As a lifelong northeasterner relocating to a strikingly different ecosystem and culture, my interest in exploring more of the country post-college was piqued, leading me after graduate school to work first performing native plant restoration at North Cascades National Park in Washington state. Here, I learned firsthand how the world of conservation and land management far eclipsed what I could have possibly grasped in school, fell completely in love with the unforgiving wilderness, and essentially felt like I’d stumbled upon an entirely different world than I expected. However, it still provided everything I had been looking for in my hopes of developing a career in which I could do work that was both needed by the world and fulfilling for me to complete.

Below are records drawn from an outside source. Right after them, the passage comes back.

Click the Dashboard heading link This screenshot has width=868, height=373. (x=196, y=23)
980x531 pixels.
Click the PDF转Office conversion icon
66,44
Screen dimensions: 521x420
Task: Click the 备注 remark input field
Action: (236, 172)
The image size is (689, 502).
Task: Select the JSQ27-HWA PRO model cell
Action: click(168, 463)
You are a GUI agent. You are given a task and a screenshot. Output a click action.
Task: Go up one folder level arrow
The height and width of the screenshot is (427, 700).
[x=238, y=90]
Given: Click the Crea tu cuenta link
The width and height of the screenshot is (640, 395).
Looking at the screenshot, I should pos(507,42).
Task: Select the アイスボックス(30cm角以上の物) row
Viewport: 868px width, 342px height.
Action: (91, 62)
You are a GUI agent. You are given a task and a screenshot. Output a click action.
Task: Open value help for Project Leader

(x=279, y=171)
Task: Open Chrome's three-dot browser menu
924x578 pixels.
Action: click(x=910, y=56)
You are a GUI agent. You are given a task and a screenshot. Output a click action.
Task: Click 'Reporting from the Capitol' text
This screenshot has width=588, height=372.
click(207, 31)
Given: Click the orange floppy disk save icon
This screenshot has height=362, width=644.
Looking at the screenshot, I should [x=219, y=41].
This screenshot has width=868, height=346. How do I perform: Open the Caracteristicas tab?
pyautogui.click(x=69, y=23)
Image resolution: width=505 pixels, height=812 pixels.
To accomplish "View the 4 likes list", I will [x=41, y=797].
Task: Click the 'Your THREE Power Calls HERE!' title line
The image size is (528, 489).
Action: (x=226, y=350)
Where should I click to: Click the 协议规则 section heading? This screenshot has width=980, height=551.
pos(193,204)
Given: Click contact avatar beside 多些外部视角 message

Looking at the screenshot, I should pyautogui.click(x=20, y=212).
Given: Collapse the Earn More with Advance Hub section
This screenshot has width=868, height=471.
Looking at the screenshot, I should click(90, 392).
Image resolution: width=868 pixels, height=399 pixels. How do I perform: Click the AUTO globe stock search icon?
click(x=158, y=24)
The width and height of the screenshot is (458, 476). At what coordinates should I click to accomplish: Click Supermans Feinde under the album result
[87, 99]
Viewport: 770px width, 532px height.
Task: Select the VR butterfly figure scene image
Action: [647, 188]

The lessons learned in Washington and at subsequent opportunities in vegetation monitoring in Nevada, New Mexico, and Idaho created individual and collective experiences I couldn’t have dreamt of if I had chosen any other profession. I’ve been lucky enough to have learned and seen more of this beautiful country than I would have thought possible even three years ago. But here is where we come to the beauty of this Fellowship! Even having learned so much about different ecosystems and aspects of conservation, here in Nebraska there will be countless other opportunities to expand my knowledge of and appreciation for nature, all while contributing to the conservation of the beautifully intricate prairies on the Platte River and across the state. There will be new challenges around every corner, I’m sure, and I can’t wait to take them on, and see what I can contribute and accomplish by the end of the year. I have a feeling it will fly by and leave me looking for more at the end of it, so I suppose I’d better get busy! Thank you all for reading!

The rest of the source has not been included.